One range is to be output from the listing below, exactly as written: the line with "1316x910 pixels. How" to the line with "Viewport: 1226px width, 650px height.", both kept.

**GIVEN RECORDS**
————

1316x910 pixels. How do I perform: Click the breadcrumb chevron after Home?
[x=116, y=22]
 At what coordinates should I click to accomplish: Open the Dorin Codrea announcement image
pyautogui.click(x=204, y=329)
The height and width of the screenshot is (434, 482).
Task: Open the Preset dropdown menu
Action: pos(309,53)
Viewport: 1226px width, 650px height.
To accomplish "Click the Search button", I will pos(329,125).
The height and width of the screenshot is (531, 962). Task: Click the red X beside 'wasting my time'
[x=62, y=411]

————

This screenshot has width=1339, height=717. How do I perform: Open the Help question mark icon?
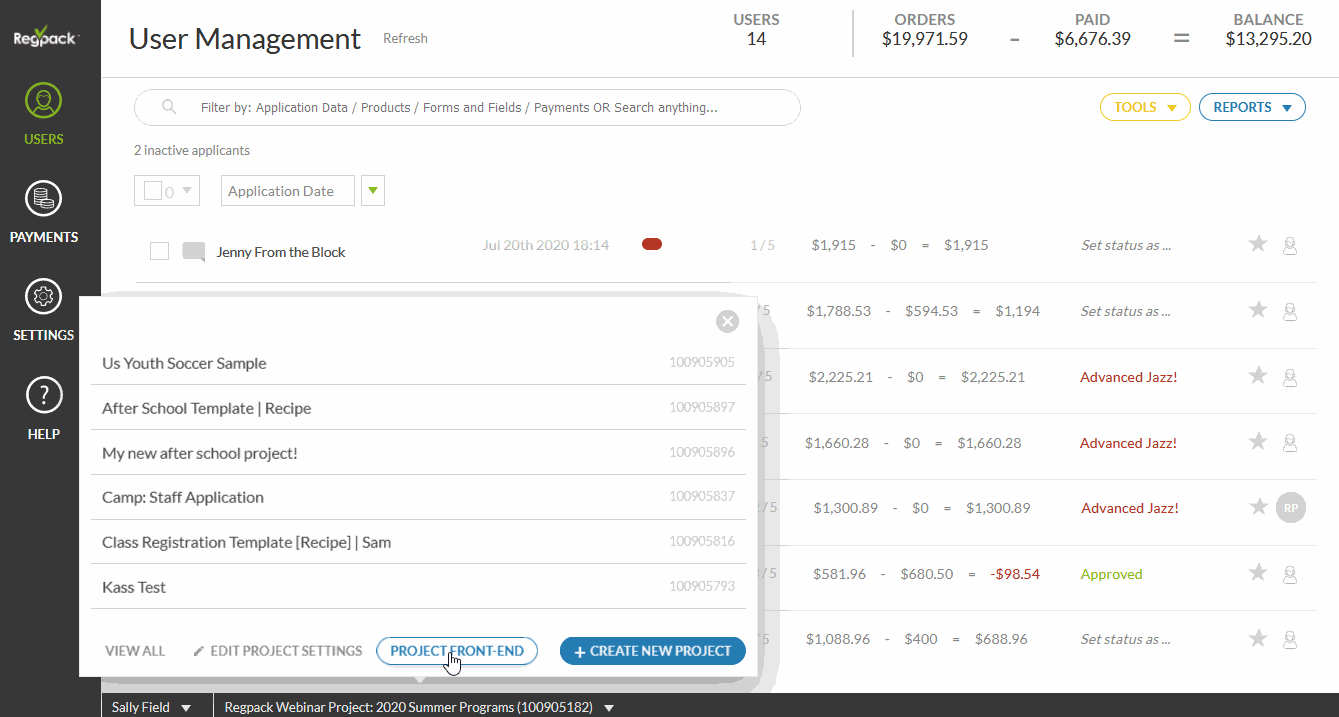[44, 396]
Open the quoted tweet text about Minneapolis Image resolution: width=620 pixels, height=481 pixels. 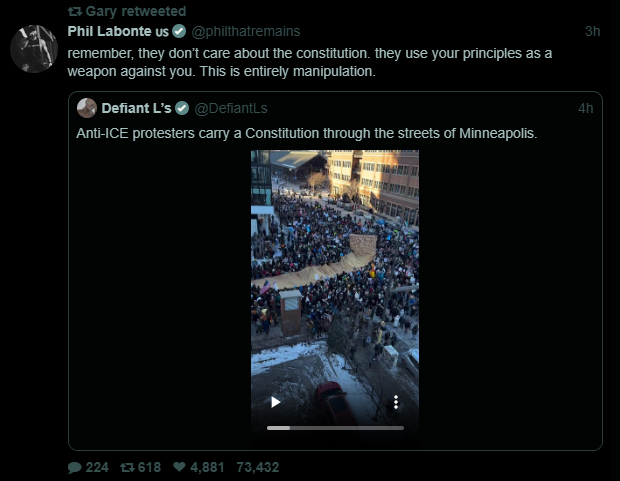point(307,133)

————

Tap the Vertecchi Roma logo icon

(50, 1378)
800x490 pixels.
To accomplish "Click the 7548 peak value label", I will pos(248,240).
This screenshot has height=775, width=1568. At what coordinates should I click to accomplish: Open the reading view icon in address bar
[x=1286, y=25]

————

**OUTPUT FOR THIS EXERCISE**
1316x910 pixels. How do I perform: Click the breadcrumb chevron after Home?
[x=116, y=22]
 At what coordinates should I click to accomplish: Open the Dorin Codrea announcement image
pyautogui.click(x=204, y=329)
The height and width of the screenshot is (434, 482).
Task: Open the Preset dropdown menu
Action: pos(309,53)
Viewport: 1226px width, 650px height.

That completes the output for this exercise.